The Bush administration has lurched from crises to catastrophe for nearly a decade now--seemingly caught by surprise by every development, from 9-11 to Katrina to this latest disaster. Meanwhile, captainless, Congress has degenerated into a rudderless mutiny of blamers and squabblers and accusers while the country has gone adrift in the deadly doldrums.

One reason Bush has been so ineffective as a true leader is that he is no more captain of that ship than the figurehead carved into the ship's bow. It may be the first thing you see when the ship comes into view, but it has nothing to do with sailing it.

The American passengers on that ship have learned the hard way that real-life leaders don't invent photo-op heroics to prove they're on the job. True leaders are too busy, behind the scenes, working to solve the problems, and when they do step forward, it is to let the American people know that the ship's course is true, because real leaders are far more concerned with the people they lead than with themselves.

There is much that I am sure Barack Obama would like to say and do right now, but he can't because he is not yet president and it is not yet his job. But what he has done is give us all a glimpse of what a real leader looks like, at a time when it sometimes appears this storm-tossed ship is going down.

The seriousness of our situation has forced the media narrative to reflect reality for the first time, maybe, in a decade or more.

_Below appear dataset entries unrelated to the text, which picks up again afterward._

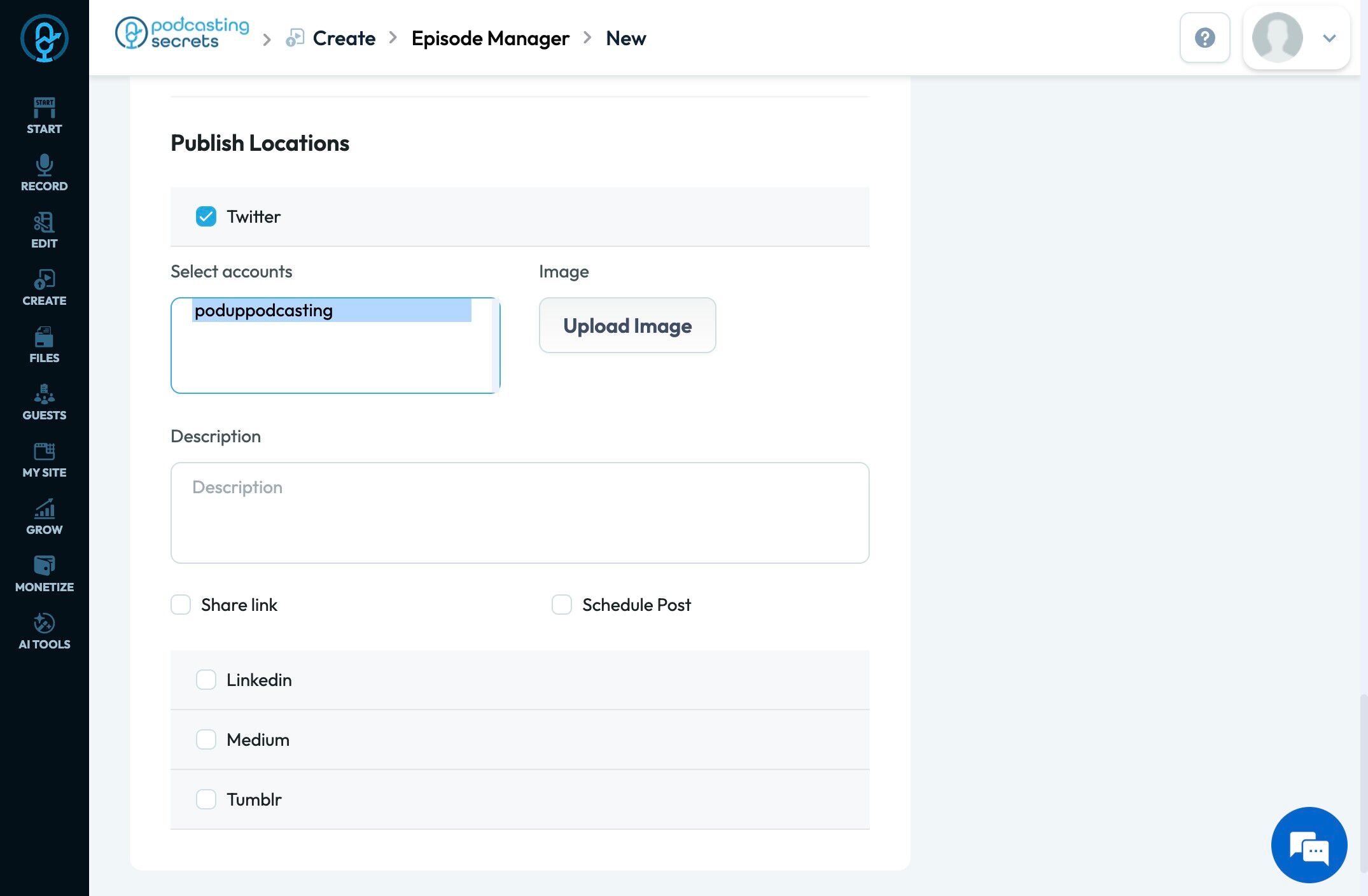Open the Edit sidebar icon

(x=44, y=230)
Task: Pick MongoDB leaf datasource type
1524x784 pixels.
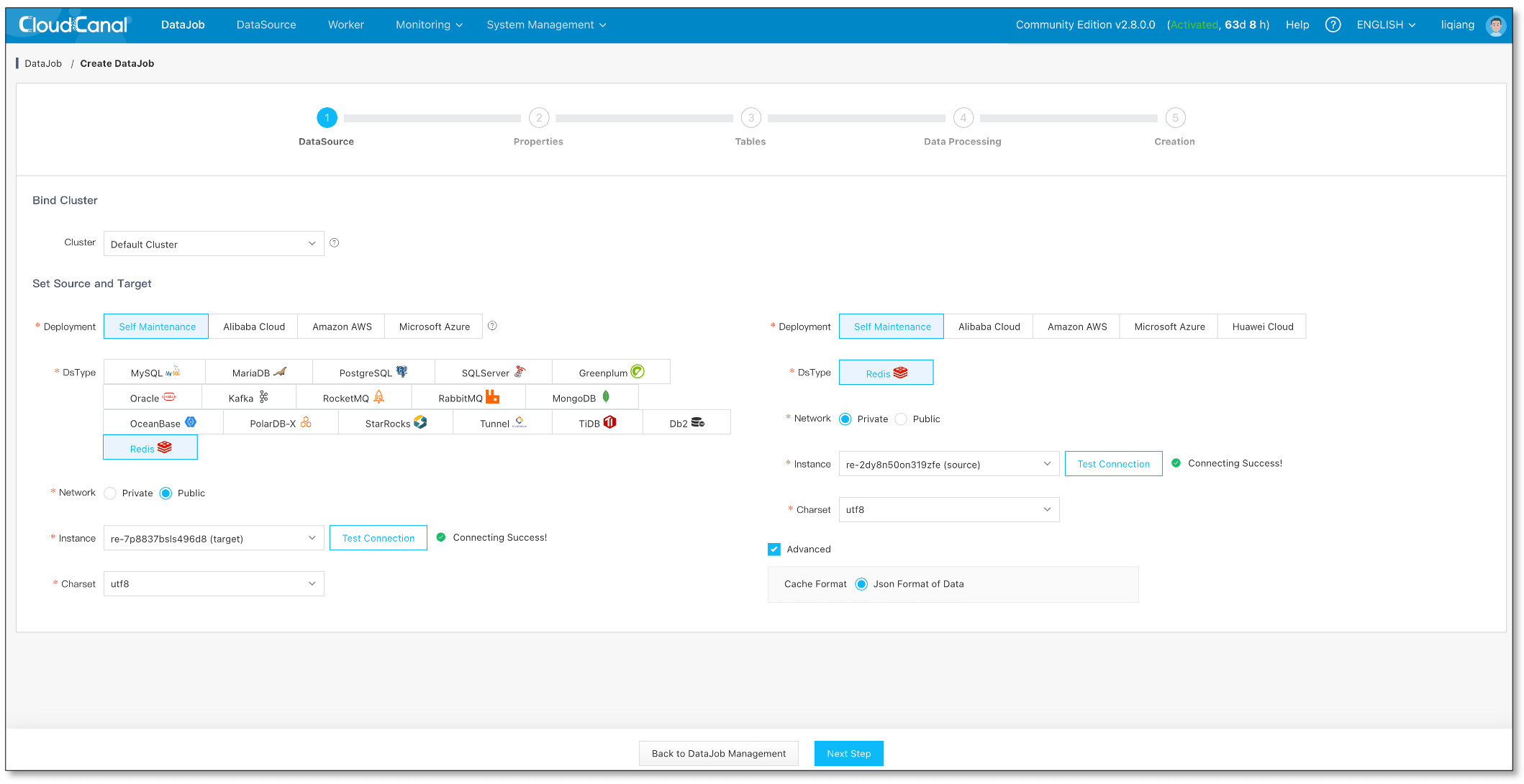Action: [x=581, y=398]
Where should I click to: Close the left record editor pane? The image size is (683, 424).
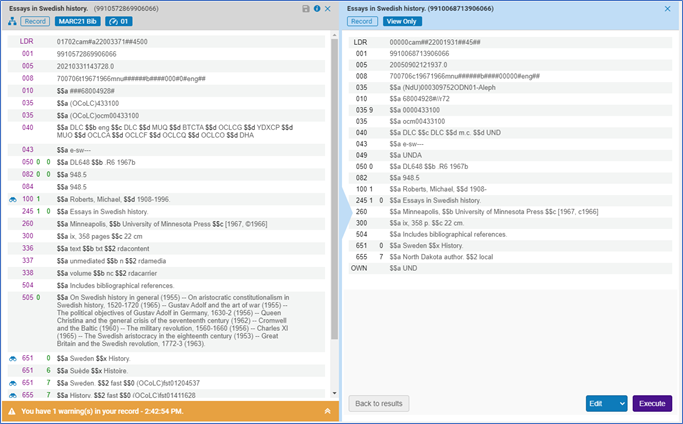[x=329, y=8]
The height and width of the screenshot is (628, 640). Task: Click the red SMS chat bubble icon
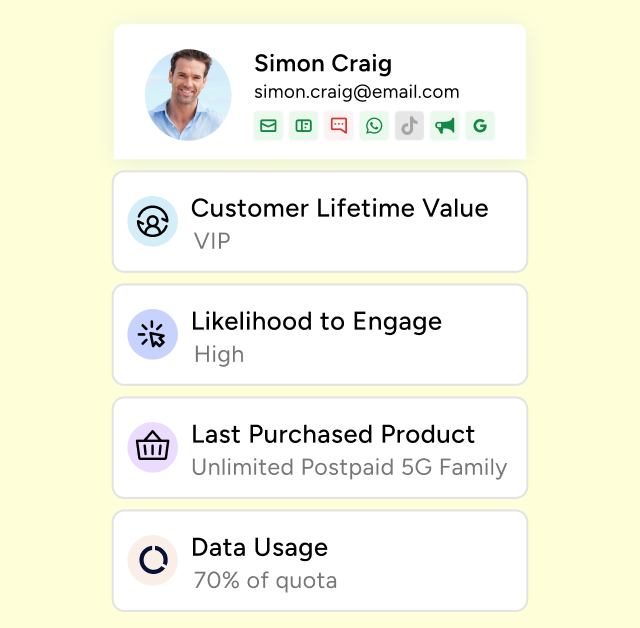tap(339, 126)
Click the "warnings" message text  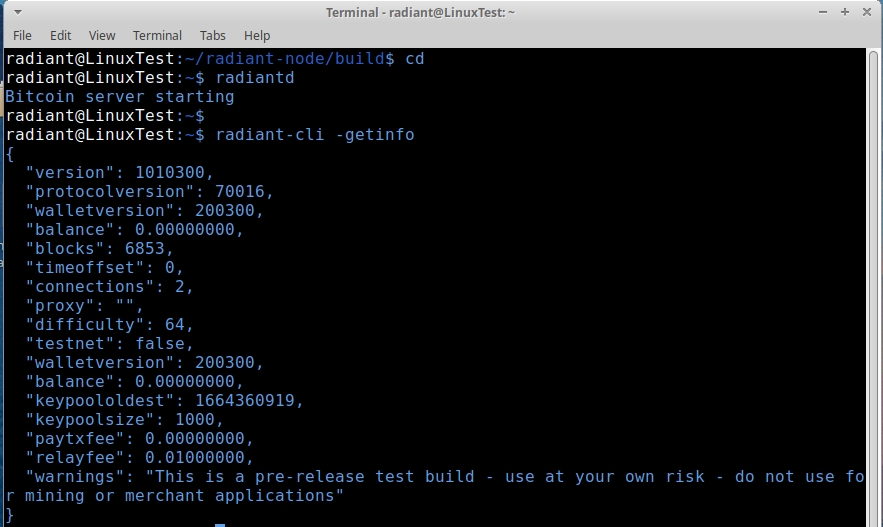coord(500,477)
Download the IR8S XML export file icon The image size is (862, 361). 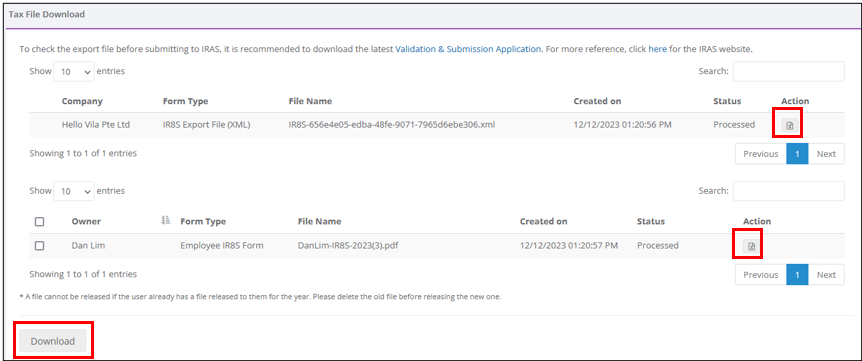(789, 125)
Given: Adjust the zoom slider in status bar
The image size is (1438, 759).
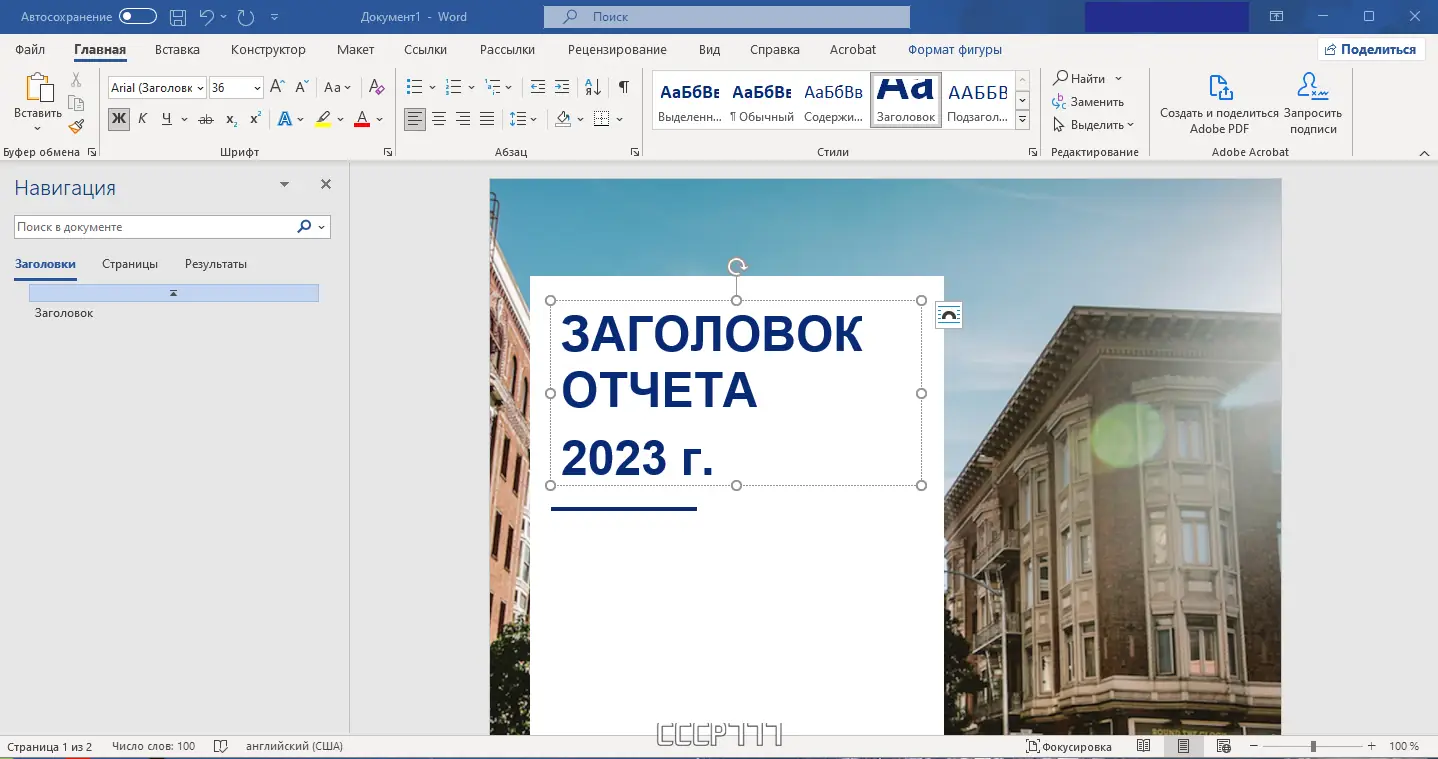Looking at the screenshot, I should 1313,746.
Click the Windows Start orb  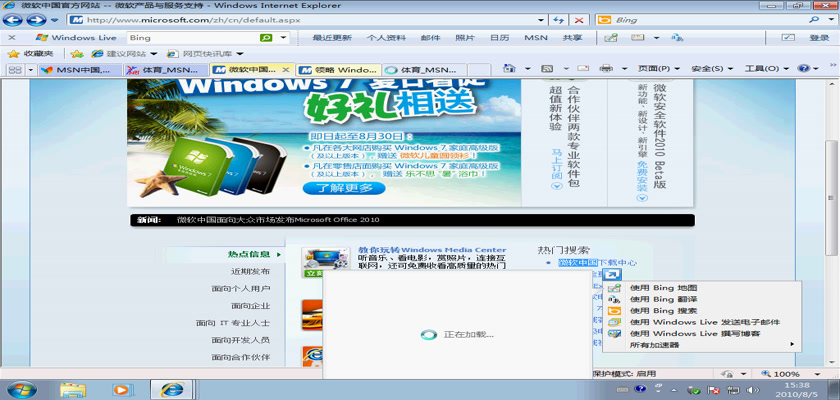click(x=21, y=388)
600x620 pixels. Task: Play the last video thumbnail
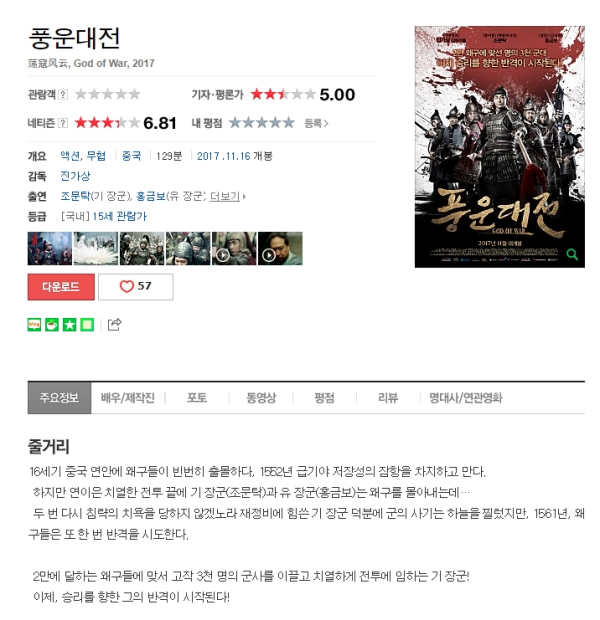(x=280, y=248)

The language of leadership is changing in a way that expresses that.

This is a moment in our history that will tell the true tale of our national character. Will we continue to indulge our weakness for mythology, or will we step up to who we really are as a people? We are made of much sterner stuff than it has seemed in recent years. Our politics has been dominated by the silly and the surreal, but those days are over.

That is not, as Obama says, who we are.

We are still the same people who struggled to settle a brutal new land, who fought against an occupying army for our independence, who bled and died to preserve the union and end slavery, who rode to the rescue of our allies in two terrible world wars, and who led the world in space-age innovation and crackling creativity.

We don't need fake heroes anymore. We are our own heroes. We've had enough drama and theatrics, and we know it. We're ready for a real leader, and we're ready to do our part to help save ourselves.

That is who we are. Not who the myth-makers pretend we are.